15. Nobel laureate Albert John Mvumbi Lutuli (1898?–1967), chief of the Umvoti Reserve commu­nity near Groutville, South Africa, was a long-time leader of the African National Congress (ANC). At Lutuli’s request, King sent him a copy of Stride Toward Freedom (King to Lutuli, 8 December 1959, in Papers 5:344–345).

16. King evokes John Oxenham’s hymn “In Christ There Is No East or West” (1908).

17. National Council of Churches official Helen Kenyon labeled eleven o’clock on Sunday morning the “most segregated time” in the United States (“Worship Hour Found Time of Segregation,” New York Times, 4 November 1952; see also Robert J. McCracken, “Discrimination—The Shame of Sunday Morning,” The Pulpit 26, no. 2 [February 1955]: 4–5).

18. In 1961, the Southern Baptist Convention (SBC) had 377 missionaries stationed in eight African countries and devoted almost $3.5 million of the $17 million Foreign Mission Board budget to these locations (Southern Baptist Convention, Annual of the Southern Baptist Convention 1962, comp. James W. Merritt [1962], pp. 125–137, 271–275). Despite their focus on cultivating Christianity abroad, Southern Baptists were divided over the issue of integration, as many congregations remained segregated. Druid Hills Baptist pastor and former SBC president Louie D. Newton indicated his personal support for a 1958 call by more than three hundred Atlanta area religious leaders in favor of public school integra­tion, but two years later black college students were prevented from worshiping at his church (Claude Sitton, “Atlanta Clerics Bid South Yield,” New York Times, 23 November 1958; “Students Try ‘Kneel-in’ at 10 Churches,” Washington Post, 15 August 1960).

19. Cf. Amos 5:24.

20. Cf. Mark 8:34.

21. Cf. Micah 6:8.

22. Amos John Traver, The Christ Who Is All (Philadelphia: United Lutheran Publication House, 1929), p. 95: “Life is one, death is but a comma in the unending sentence … To change the thought demands a period, and that is just what we are too often making of death, a period.”

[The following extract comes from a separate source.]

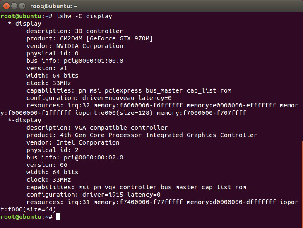Image resolution: width=303 pixels, height=228 pixels.
Task: Click the orange terminal scrollbar handle
Action: point(302,184)
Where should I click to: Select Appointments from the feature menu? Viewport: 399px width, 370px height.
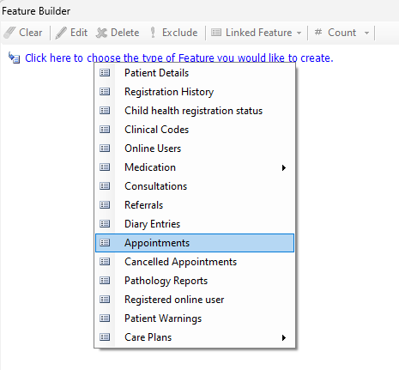pos(195,243)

23. Niles, “Evangelism”: “Midnight is a difficult hour in which to be faithful or successful: but we shall find grace as we seek to minister to the real need of him who comes to us in the midnight. For the traveller by midnight who is asking for bread is really asking for the dawn.”

24. King quotes from part of the spiritual “Nobody Knows the Trouble I’ve Seen.”

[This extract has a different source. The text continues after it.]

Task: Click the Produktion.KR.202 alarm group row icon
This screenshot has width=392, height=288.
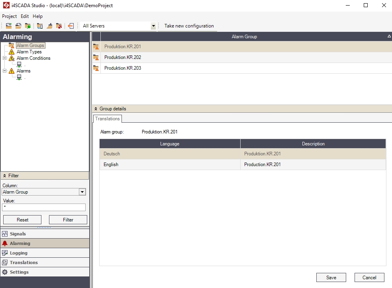Action: (96, 57)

25. King refers to the spiritual “I’m So Glad Trouble Don’t Last Always.”

26. King references a verse from the spiritual “Going to Shout All Over God’s Heaven.”

27. W. A. Gayle (1895–1965) was mayor of Montgomery from 1951–1959.

28. S. S. Seay (1899–1988), pastor of Mt. Zion AME Zion Church from 1947–1962, and Robert D. Nesbitt (1908–2002), longtime clerk of Dexter Avenue Baptist Church, were both members of the Montgomery Improvement Association’s executive board.

29. On 13 November 1956, the United States Supreme Court declared the segregation of Montgomery buses unconstitutional in the case of Gayle v. Browder, 352 U.S. 903 (1956). King retells this story in Stride Toward Freedom: The Montgomery Story (New York: Harper & Row, 1958), pp. 158–160.

30. King paraphrases the lyrics of Charles Albert Tindley’s “Some Day”: “Harder yet may be the fight, /right may often yield to might. /Wickedness awhile may reign, /Satan’s cause may seem to gain. /There is a God that rules above, /With hand of power and heart of love. /If I am right, He’ll fight my battle, /I shall have peace some day.”

31. James Russell Lowell, “The Present Crisis” (1844), stanza 8.

32. King paraphrases from the spiritual “There’s a Great Camp Meeting.”